Pope Francis is the perfect fusion of Vatican I and II (and some people can't handle it).
The Roman Church is a curious place to be nowadays.
Let's address some of the perceived issues in the Roman Catholic Church. According to some within the Church (usually American neocons or libertarians take your pick), there was a coup that is working on changing doctrine. This is, of course, laughable because a doctrine is revealed and it has to be done within either a Council or by the Roman Pontiff making a statement on faith or morals in an ex-cathedra manner so he might shepherd the Church, Pope Francis has done neither.
This faction sees any move the Holy Father makes in a pastoral direction as a betrayal of the deposit of faith. One Bishop going so far as challenging the most recent Papal Encyclical Amoris Laetitia (“The Joy of Love”) as containing “objectively erroneous expressions”. For this wing, a light touch is out of the question, and a pastoral manner that does not implicitly state doctrine out of the gate is suspect.
The fact that Pope Francis continuously attempts to correct Christian economic behavior is also suspect because for many (American) libertarian Catholics any critique of the free market is proof of a socialist conspiracy. These people tend to overlook suspicions discussed by previous Popes because Francis doesn’t address their cultural concerns.
The left is equally out of control by looking at media narratives that bare little resemblance to reality. The left much like the right misunderstands that a pastoral touch is about how the Church reaches out to the faithful, but it does not reflect a change in understanding of doctrine.
Pope Francis with his approachability and personal warmth also enjoys a give and take with the media in a manner that lends itself to the soundbite but doesn’t always reveal his belief system. Take his statement on homosexuality, saying that he is not in a position to judge something is not the same as condoning it.

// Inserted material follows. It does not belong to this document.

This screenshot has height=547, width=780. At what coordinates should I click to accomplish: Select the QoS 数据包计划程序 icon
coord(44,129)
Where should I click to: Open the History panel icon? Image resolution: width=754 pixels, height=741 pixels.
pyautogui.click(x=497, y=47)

What we can say about Pope Francis is that his coming from Latin America puts him in a unique position to judge the effects of Western Capitalism from a third world perspective. His devotion to the Blessed Mother is without question and his love for the flock that he shepherds is a duty that he takes seriously. His wants priests who meet the faithful in real life situations. The Pontiff has not excused past behavior, but rather he wants to assist in moving those faithful in the proper direction while still showing them mercy.

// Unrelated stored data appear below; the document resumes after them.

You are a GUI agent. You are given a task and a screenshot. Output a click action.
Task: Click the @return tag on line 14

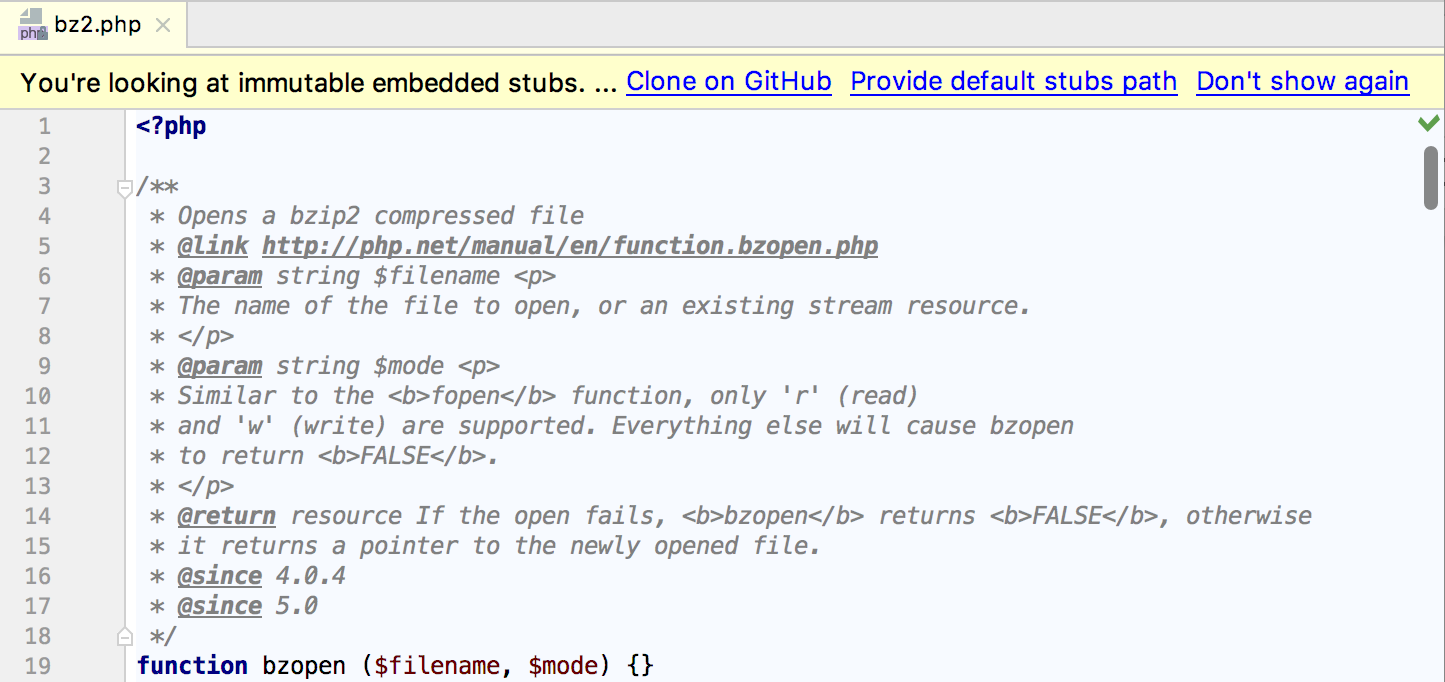[x=226, y=516]
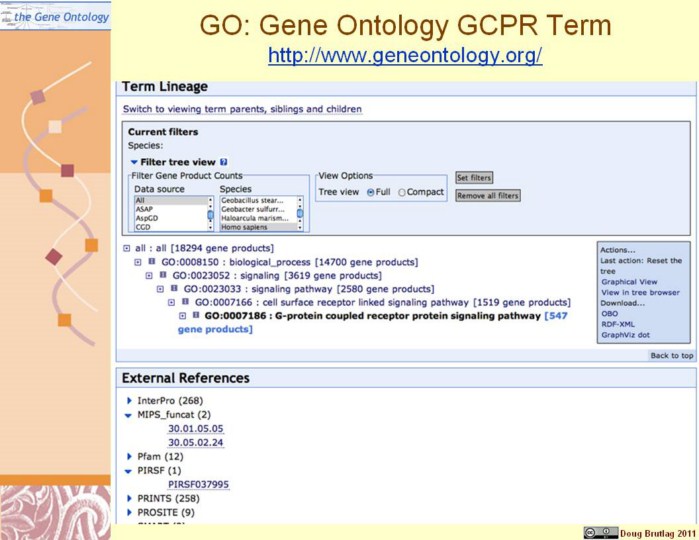The image size is (699, 540).
Task: Expand the InterPro external references
Action: [129, 401]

To read the media reports and Catholic blogosphere, this was great battle between the liberal and conservative factions of the Church. Nothing could be further from the truth. What is most interesting about Pope Francis might be that he appears to balance the Authority conferred in Vatican I with the collegiality proclaimed in Vatican II. He knows he can have the last word, but he seems to prefer not use it. Take for instance the Synod on the family.
What made this Synod Extraordinary is that it dealt with very particular situations, which are the challenges that Pastors face when talking about families within the Context of Evangelization. The idea of family has been, and is now, in flux, and the Church needs to figure out how to communicate with these changes in a manner that takes the state of the faithful seriously while also remaining true to Church tradition. Forming a bridge between the timeless teachings of the past and the circumstances of the present is not a job for the faint of heart as we are now seeing.
The real fight is between those that believe in the collegiality of bishops or in a more centralized leadership. There is a faction of the Cardinals and Bishops who prefer a strong central Vatican authority. This group wanted a Synod that reiterated the Churches teaching while feeling threatened that any soft pastoral tactics would lead to either a massive misinterpretation of Church teaching or possibly even that the Synod would overturn Church teaching. The truth is that this would require a Counsel or Ex-Cathedra teaching explaining this change within the continuity of the Church.
Recent Synods have appeared to have predetermined outcomes, and this may have been necessary in an attempt to allow the Church to sort itself out following Vatican II. These earlier Synods often had to do with things such as the Eucharist so there was a significant less room for how the Church should apply the teaching.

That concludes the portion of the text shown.